Sounds great, right? But if you read it in context, you see Jonah is actually hurling this at God as an ACCUSATION. Because truly, the people of Nineveh were THAT BAD. They were “those people.” Whoever “those people” are to you – that was the Ninevites. And no, I’m not specifying any one particular sin — because which sin is irrelevant. This applies to any of it, all of it. Plus, I’m pretty sure they had every sinful, selfish thing covered and then some.

Even so, God called out to them. And they responded. They turned back to God and He received them in grace and compassion. It was such an extravagant display of grace, it made Jonah uncomfortable. Actually, it pissed Jonah off.

God’s grace is so deep and so wide, it’s quite unsettling.

Can people take grace and abuse it and use it as license to sin? Yep. But if you are welcomed into the presence of God, just as you are, and still encounter and receive the fullness of His love – even in your imperfection, your selfishness, your stuff… who can come away from that unchanged?

I recently asked God, “Do You really love me as I am right this moment? Imperfections, selfish ways, and all? Or do you love the potential in me? The me I could be? This feels important. I need to know.”

He took me straight to His Word for the answer:

God demonstrates his own love for us in this: While we were still sinners, Christ died for us. (Romans 5:8)

God really loves me just as I am. Not some future version of me. Not some what-could-be or what-might’ve-been. ME NOW. ME MESSED UP. ME TODAY. But my sin was not without effect – the effect was that I could not access that love. So… JESUS.

For God so loved the world that he gave his one and only Son, that whoever believes in him shall not perish but have eternal life. For God did not send his Son into the world to condemn the world, but to save the world through him. (John 3:16-17, emphasis mine)

Please understand: I’m not saying we don’t repent when we come to Jesus. What I am saying is, REPENT doesn’t mean “clean yourself up first.” Biblical repentance is a change of heart and mind which results in a change of action. It’s changing your mind from rejection of Jesus to faith in Jesus. And Jesus transforms your life.
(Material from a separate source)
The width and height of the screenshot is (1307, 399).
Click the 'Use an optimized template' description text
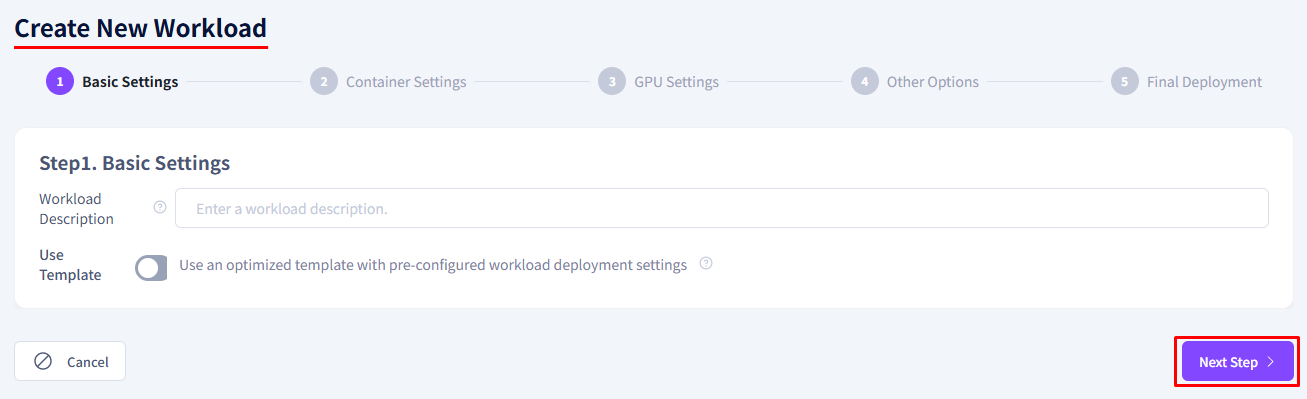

God is kind, but he’s not soft. In kindness, he takes us firmly by the hand and leads us into a radical life-change.
(Romans 2:4 MSG)

How can anyone change except in His presence? And how can they get to Him if we just throw rules and condemnation at them?  His kindness. His unrelenting love. His fierce compassion. It warmed my heart and changed me from the inside out. “… it was I who healed them. I led them with cords of human kindness, with ties of love…” (Hosea 11:3,4) I can’t even begin to tell you where I would be if it wasn’t for Jesus. If not for His kindness. His mercy. His unrelenting pursuit of my heart.

I do not at all understand the mystery of grace – only that it meets us where we are but does not leave us where it found us. (Anne Lamott)

The world doesn’t need more rules. The world doesn’t need more condemnation. The world needs Jesus. Y’all, condemnation doesn’t change the world. Changed hearts change the world. And Jesus changes hearts.